UPDATE - Removal of Trade Center rubble a monumental task
Author: Christopher Michaud
That might sound like a lot, but it represents just over 15 percent of the total to be carted away in a monumental effort that construction professionals characterize as the largest single-site debris removal project in history.
Expected to take anywhere from 10 to 14 months, the task of clearing the devastated site where once loomed New York's largest buildings, brought down by the Sept. 11 attacks, will likely cost more than $1 billion. The city has budgeted $250 million for each of four private contractors which each work a quadrant of the 16-acre (6.5 hectare) World Trade Center site.
"The number that's been out there is 12 months," said Martin Bellew, director of waste disposal for the New York City Department of Sanitation.
Bellew said his department is moving about 10,000 tonnes of debris from the site each day - nearly as much as its total daily residential trash collection for the entire city.
"But each day there are new challenges, and new issues keep arising," he said.
The presence of toxic materials such as asbestos and biomedical waste, as well as critical evidence at what is still a crime scene compound the sheer scope of the task. And the buried human remains require a sensitivity many in the construction industry do not typically deal with.
The work is being shared by a host of federal, municipal and private entities including the Federal Emergency Management Agency, the city's Office of Emergency Management, Department of Design and Construction and fire and sanitation departments, the Army Corps of Engineers and four major construction firms.
"It is massive beyond imagination," said Lee Benish, vice president and corporate spokesman for AMEC, the global engineering and services company managing one of the four construction teams handling the recovery and debris removal.
"I frankly can't think of anything that begins to approach the magnitude of this kind of disaster," Benish said in a telephone interview.
"There is just a massive amount of material: steel," of which Bellew said there was 300,000 tonnes alone, 10 percent of which had been removed. "Pulverized concrete and building materials of the building itself. There is the furniture and fixtures that were within the building.... It's a very nontraditional environment," Benish said of the site.

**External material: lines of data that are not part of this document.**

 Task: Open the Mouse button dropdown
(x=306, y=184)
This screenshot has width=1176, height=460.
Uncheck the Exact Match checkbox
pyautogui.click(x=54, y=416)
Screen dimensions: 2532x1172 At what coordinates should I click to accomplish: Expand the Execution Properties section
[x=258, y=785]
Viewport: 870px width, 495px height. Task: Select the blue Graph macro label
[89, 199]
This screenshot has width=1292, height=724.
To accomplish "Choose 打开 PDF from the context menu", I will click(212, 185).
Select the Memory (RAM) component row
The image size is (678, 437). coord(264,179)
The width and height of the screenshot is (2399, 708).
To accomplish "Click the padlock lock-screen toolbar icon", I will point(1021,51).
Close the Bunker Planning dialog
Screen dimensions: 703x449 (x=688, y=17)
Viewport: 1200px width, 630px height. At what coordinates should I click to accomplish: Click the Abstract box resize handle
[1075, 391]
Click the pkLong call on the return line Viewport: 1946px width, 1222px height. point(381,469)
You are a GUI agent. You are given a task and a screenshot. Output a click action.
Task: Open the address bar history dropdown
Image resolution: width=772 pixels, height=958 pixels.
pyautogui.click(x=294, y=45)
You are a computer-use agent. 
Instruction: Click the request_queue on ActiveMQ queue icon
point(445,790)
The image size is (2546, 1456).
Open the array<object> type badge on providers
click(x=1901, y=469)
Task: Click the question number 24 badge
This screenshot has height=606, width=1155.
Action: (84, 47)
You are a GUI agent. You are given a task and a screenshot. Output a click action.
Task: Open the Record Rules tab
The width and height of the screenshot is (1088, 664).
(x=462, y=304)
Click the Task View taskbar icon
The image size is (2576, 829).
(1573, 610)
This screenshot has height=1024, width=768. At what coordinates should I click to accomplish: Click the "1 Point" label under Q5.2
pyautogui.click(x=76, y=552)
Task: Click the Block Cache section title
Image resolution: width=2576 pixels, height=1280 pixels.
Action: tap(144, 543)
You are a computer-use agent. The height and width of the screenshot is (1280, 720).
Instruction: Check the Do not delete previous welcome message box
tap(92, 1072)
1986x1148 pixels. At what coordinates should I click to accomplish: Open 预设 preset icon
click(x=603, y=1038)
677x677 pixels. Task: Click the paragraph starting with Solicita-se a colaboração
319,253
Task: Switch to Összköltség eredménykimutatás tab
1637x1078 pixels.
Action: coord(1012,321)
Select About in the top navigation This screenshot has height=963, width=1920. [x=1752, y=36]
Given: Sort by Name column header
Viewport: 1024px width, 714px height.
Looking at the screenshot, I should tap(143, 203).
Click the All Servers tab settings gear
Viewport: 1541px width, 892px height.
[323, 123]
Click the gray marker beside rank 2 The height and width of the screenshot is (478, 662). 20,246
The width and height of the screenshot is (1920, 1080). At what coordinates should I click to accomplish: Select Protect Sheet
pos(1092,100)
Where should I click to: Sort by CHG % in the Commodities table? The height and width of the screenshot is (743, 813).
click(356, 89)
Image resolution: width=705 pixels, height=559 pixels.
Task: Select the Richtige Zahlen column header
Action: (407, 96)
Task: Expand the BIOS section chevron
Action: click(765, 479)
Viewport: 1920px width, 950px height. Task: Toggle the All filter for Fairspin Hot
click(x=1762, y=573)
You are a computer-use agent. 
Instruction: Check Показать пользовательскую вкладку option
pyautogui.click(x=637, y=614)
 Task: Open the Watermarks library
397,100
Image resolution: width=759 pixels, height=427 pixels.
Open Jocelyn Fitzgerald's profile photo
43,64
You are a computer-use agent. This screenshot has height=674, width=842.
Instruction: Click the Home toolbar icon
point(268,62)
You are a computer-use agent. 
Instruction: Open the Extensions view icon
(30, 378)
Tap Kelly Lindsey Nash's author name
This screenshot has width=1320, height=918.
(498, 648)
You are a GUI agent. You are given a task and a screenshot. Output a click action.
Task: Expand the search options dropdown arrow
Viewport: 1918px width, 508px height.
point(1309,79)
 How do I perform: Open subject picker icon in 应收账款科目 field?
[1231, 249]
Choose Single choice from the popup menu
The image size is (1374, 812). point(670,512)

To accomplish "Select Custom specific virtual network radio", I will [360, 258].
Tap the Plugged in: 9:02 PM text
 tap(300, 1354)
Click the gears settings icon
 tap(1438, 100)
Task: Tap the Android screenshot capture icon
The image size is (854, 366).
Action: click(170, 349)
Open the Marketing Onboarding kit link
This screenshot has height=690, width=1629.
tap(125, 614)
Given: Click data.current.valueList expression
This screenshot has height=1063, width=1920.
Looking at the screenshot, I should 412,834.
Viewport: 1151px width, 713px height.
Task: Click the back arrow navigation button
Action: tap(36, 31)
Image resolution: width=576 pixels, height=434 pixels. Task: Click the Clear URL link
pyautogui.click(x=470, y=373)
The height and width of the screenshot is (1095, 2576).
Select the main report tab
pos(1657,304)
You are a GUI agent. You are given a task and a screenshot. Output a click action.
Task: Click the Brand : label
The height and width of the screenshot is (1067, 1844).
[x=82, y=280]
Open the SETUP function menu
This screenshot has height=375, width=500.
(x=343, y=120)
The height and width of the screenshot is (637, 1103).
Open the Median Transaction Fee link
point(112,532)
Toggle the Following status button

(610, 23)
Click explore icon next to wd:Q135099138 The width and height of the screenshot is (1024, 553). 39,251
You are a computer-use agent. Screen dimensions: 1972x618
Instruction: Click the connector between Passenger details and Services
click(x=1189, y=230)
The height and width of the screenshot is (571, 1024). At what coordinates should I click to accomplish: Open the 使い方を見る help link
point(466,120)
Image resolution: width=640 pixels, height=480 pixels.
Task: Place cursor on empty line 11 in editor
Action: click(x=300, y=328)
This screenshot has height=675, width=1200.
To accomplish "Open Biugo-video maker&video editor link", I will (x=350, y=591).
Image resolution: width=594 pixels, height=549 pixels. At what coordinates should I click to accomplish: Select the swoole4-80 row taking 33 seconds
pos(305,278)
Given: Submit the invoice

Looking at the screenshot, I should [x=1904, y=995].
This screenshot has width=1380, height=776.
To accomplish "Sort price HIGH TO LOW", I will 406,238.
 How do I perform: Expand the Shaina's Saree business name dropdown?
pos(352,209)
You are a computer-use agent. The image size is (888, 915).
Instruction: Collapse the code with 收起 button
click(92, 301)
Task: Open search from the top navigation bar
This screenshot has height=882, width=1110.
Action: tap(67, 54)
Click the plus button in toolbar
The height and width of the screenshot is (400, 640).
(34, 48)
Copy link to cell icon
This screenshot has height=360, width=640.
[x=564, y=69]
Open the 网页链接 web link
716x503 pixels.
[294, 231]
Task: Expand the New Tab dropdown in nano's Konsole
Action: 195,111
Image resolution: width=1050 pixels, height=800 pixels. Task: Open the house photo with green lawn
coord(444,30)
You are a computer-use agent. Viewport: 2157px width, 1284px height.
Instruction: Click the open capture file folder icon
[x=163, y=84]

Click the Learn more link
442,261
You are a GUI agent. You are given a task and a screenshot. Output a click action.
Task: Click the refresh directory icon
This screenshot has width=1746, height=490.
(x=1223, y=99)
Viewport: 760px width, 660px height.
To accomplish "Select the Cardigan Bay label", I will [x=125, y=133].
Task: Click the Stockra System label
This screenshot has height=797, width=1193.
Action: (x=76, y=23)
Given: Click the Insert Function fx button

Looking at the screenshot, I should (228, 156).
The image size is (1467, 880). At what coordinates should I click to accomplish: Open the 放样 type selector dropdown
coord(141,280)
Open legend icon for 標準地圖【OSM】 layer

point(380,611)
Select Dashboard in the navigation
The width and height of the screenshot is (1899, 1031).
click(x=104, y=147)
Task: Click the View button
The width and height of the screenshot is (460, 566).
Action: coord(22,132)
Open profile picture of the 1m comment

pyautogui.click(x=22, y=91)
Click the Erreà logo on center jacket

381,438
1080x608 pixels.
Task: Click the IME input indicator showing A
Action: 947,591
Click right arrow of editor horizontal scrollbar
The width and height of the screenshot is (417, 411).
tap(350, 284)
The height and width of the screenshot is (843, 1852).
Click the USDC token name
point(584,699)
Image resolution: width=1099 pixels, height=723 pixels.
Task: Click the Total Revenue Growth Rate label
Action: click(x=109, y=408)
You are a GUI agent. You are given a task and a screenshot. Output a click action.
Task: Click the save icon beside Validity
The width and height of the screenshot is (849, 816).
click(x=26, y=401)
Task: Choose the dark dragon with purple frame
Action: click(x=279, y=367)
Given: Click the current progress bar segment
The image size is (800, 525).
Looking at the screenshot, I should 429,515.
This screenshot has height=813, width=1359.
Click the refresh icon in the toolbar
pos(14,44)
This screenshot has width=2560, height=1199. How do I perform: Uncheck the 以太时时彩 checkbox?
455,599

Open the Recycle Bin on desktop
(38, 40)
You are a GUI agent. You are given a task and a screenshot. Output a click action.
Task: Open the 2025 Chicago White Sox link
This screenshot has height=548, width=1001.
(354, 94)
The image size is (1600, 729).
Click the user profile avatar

The equipment used to search, pull apart, sift through and finally remove as much as 1.2 million tonnes of wreckage runs the gamut. But as hope faded of finding any survivors, small tools like plastic buckets gave way to excavators with a reach of 100 feet (30 metres) or more, and 1,000-tonne cranes.
This week FEMA carved a road of sorts through the wreckage into its epicenter to facilitate access and removal.
The unprecedented process, which industry officials refer to as "support of recovery and debris removal," is daunting, risky and emotionally draining for the teams of subcontractors, engineers, demolition experts and heavy equipment operators.
"You have huge pieces of debris that have fallen on top of one another," Benish said. "And as you carefully remove these you have to be sure as you cut them into manageable sizes that they're not going to cause other pieces to move or fall."
Another complicating factor is the continual flare-up of fires, which can burn in excess of 1,000 degrees (550 Celsius). And attention must be paid to the integrity of the excavation site's basement structure and slurry wall which holds the Hudson River at bay.
The process begins with search and rescue teams led by the Fire Department combing areas of rubble. If there are no human remains, clearance is given to the crews to remove the debris.
"I saw I-beams stacked six stories high," Allen Morse, chief debris expert for the Army Corps of Engineers, technical adviser to FEMA, told the Engineering News-Record. Pieces range up to 40 feet (12 metres) long and can weigh 25 tonnes.